Esse fascínio atemorizado pela morte decorre de uma
alergia à vida, por um mal-estar civilizatório insuperável
A maior preocupação da plutocracia que acaba de chegar ao
poder com Trump é hoje a imortalidade. Jeff Bezos,
da Amazon,
pesquisa o elixir da juventude, enquanto Sergey Brin e Larry Page, donos
da Google,
concentram-se numa startup ("Calico") cujo objetivo é "matar a
morte". Mas há colaterais de menor porte: movidos por achados
arqueológicos, cientistas vêm se declarando prontos para ressuscitar animais
extintos, do mamute
ao pássaro dodô.
O DNA das fezes e do vômito
de dinossauros é o caminho técnico.
O dodô existia até o século 17 nas ilhas
Maurício, no Índico, desaparecendo 100 anos após a chegada dos humanos.
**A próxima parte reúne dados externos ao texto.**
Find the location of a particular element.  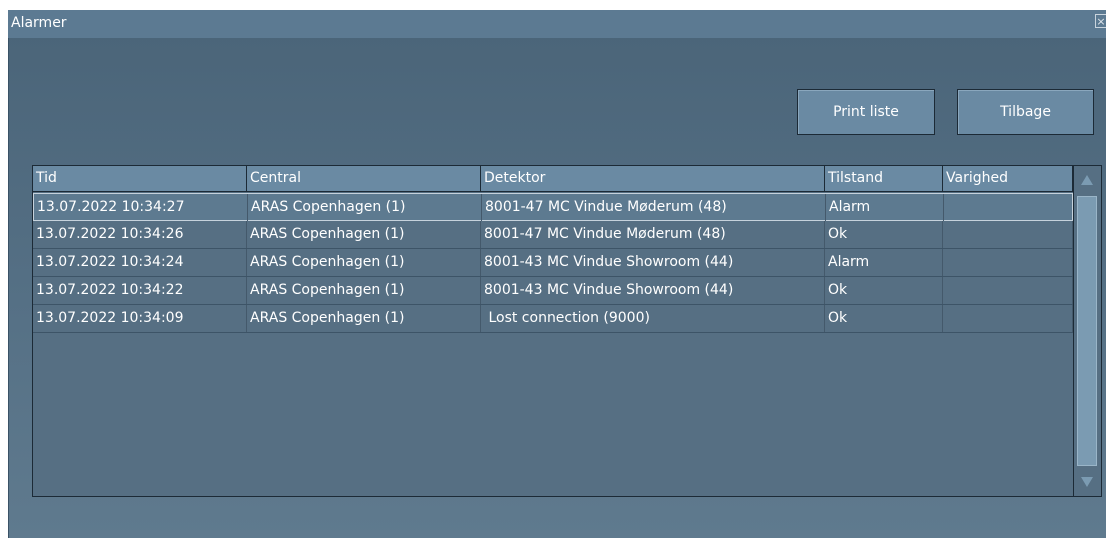

cell-time: 13.07.2022 10:34:09 is located at coordinates (140, 318).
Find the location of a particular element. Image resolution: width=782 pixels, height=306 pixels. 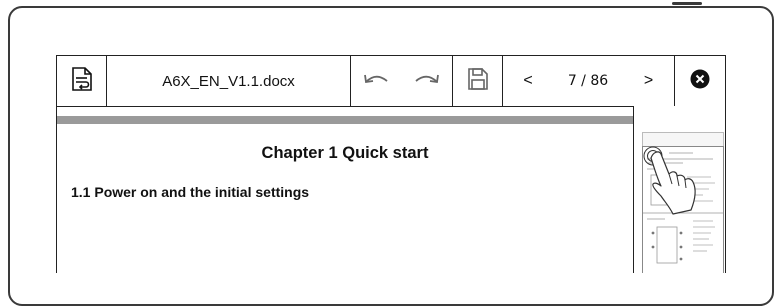

document-title: A6X_EN_V1.1.docx is located at coordinates (228, 81).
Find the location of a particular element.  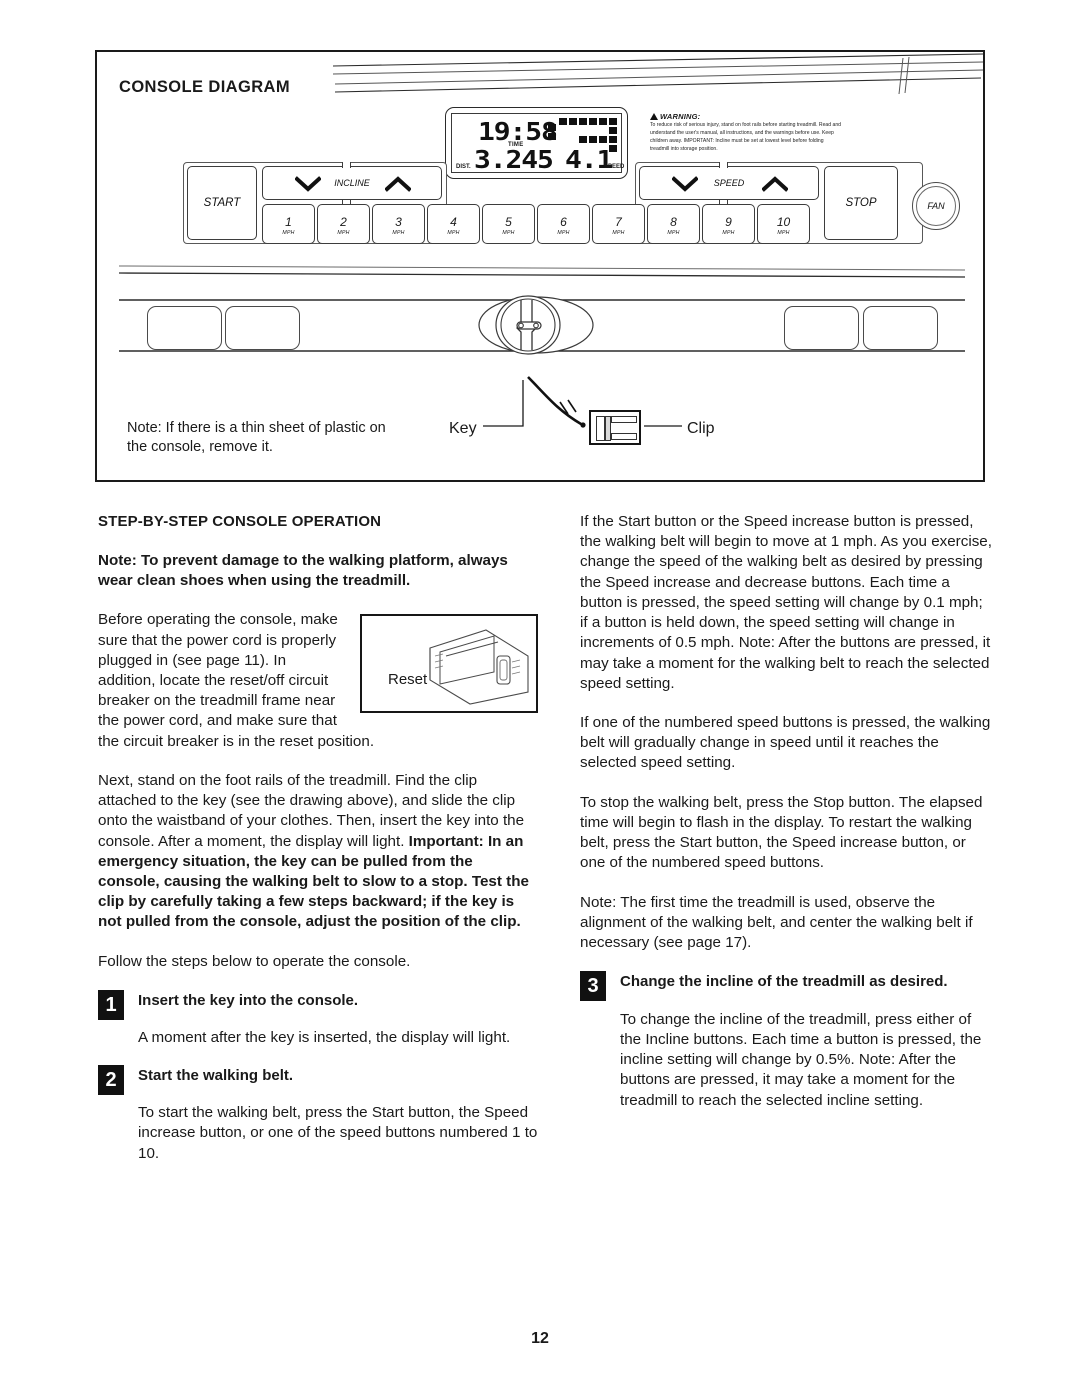

speed-button-bar: SPEED is located at coordinates (729, 184).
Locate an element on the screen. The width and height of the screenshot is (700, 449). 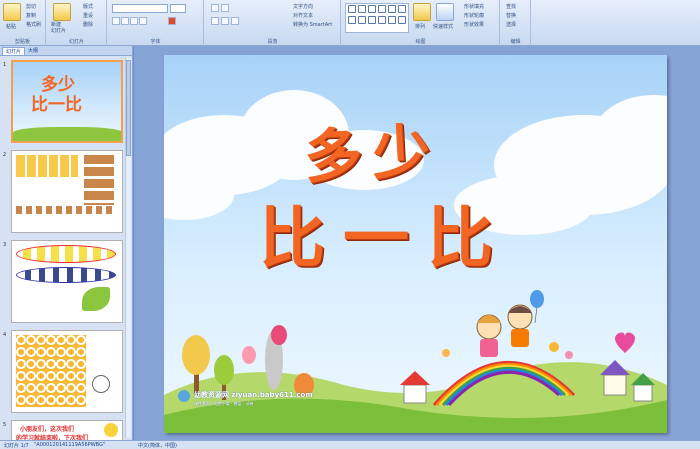
cut-button: 剪切 is located at coordinates (31, 6).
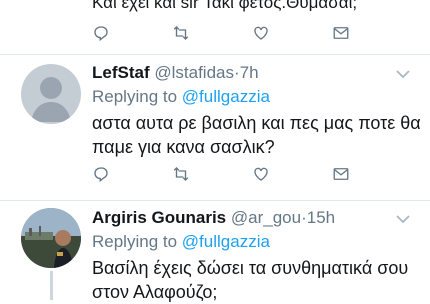 The image size is (430, 304). Describe the element at coordinates (121, 72) in the screenshot. I see `display-name: LefStaf` at that location.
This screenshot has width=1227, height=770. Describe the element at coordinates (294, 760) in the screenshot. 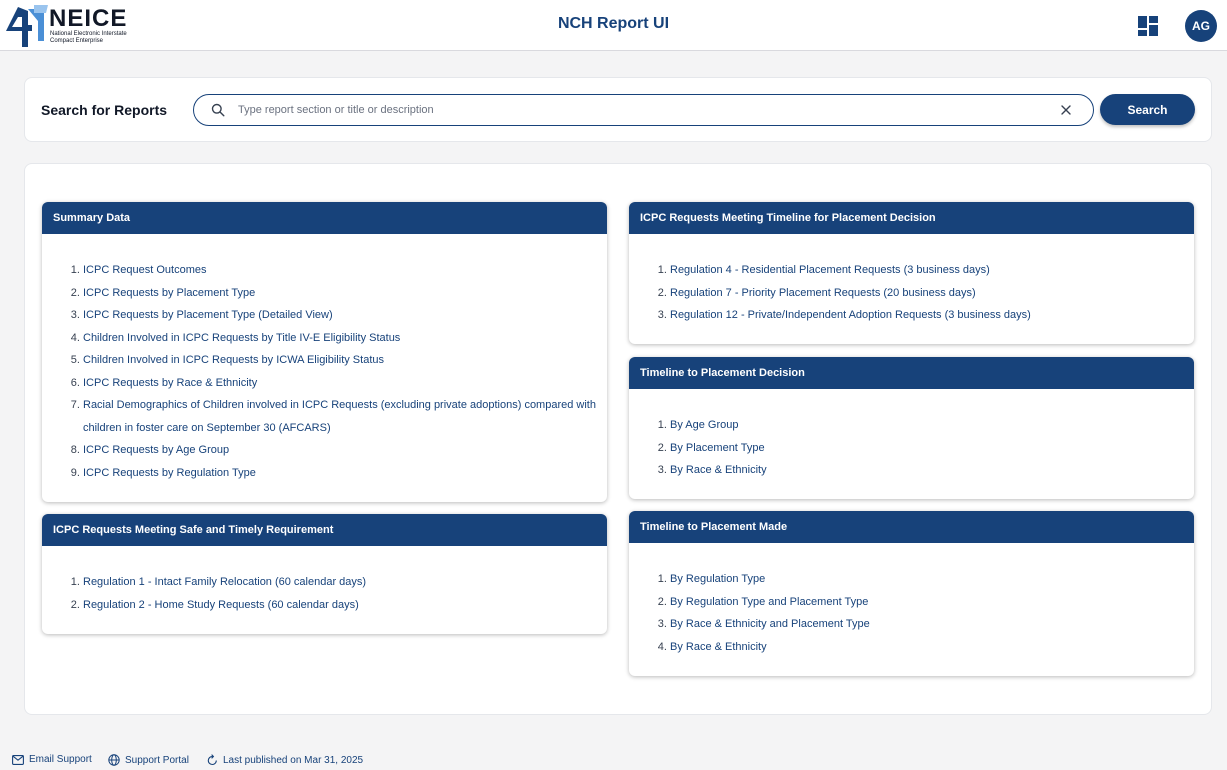

I see `last-published-label: Last published on Mar 31, 2025` at that location.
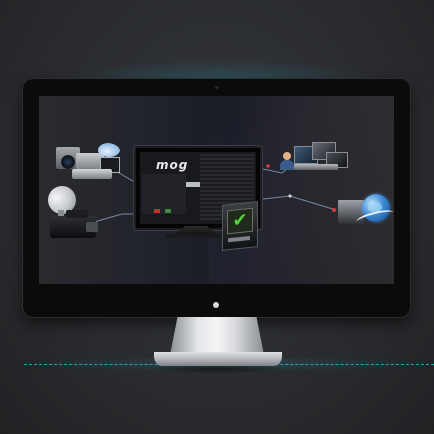 The width and height of the screenshot is (434, 434). I want to click on workstations-group, so click(314, 157).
Anacronismo vivo, semelhante a um pombo de um metro de altura, tinha asas, mas
não voava, não tinha medo de humanos, nem sequer de marinheiros esfomeados. Foi
caçado até o último exemplar, mas ficou como símbolo da indiferença
suicida. Ressuscitar
o extinto é só uma variável dos projetos de extinção da morte.
O documentário "Eternal you"
mostra a IA simulando conversas de vivos com mortos. Mas o passado projeta-se
também para iluminar aspectos obscuros de identidades culturais presentes. É
que, em matéria de evolução, não existe escala única como padrão hierárquico
para os diversos modos de existência. Técnicas e objetos sempre foram vetores
de energia em culturas tradicionais, como entre os europeus, com o diferencial
do grau de desenvolvimento das forças produtivas. O que era sagrado e festivo
perdeu a vez para o mercantilismo.
É preciso, assim, distinguir formas holísticas de vida nas
sociedades tradicionais das formas mortas que rondam a atualidade. Hoje se
assiste a uma mutação radical na espécie humana, em que são convergentes
criação orgânica e criação artificial: tecnologia não é mais um outro do
humano, é também o seu constituinte. São metamorfoses que ainda não se medem
cientificamente, mas podem ser sentidas no cotidiano.
Ou assustadoras sob formas caóticas. Uma delas é a obsessão
com identidades mortas, tematizadas no imaginário como mortos-vivos,
infecciosos e mortíferos. Fantasias do medo radical, que é o medo da morte. E a
solução fantasiosa para a ameaça é sempre o emprego de armas, cada vez mais
criativas e poderosas. Coisa natural para os americanos, cuja cidadania está
ancorada no passado miliciano da independência e da guerra civil. Arma virou
agora fonte de identidade. No Natal, pais deram pistolas verdadeiras de presente
a crianças de seis anos.
Esse fascínio atemorizado pela morte decorre de uma alergia
à vida, por um mal-estar civilizatório insuperável, já que a prosperidade
predatória é outra face da morte do planeta. A Constituição americana consagra
o direito individual de busca da felicidade, mas o país é sem alegria real,
pois alegria ensina que felicidade é comunhão de vida. Importam apenas negócios
e, agora, esperança de futuro em Marte com o homem imortal, o cyborg,
pesquisado por Musk. Vale perguntar o que nós mortais temos a ver com isso.
Nada, responderia o bom senso. Mas a ultradireita sempre encontrará nas redes o
vômito de algum dinossauro político para o DNA da mistificação. Por isso é bom
ter em mente que, no regime "imperial libertário" tramado pelos
plutocratas, democracia é o pássaro dodô da vez.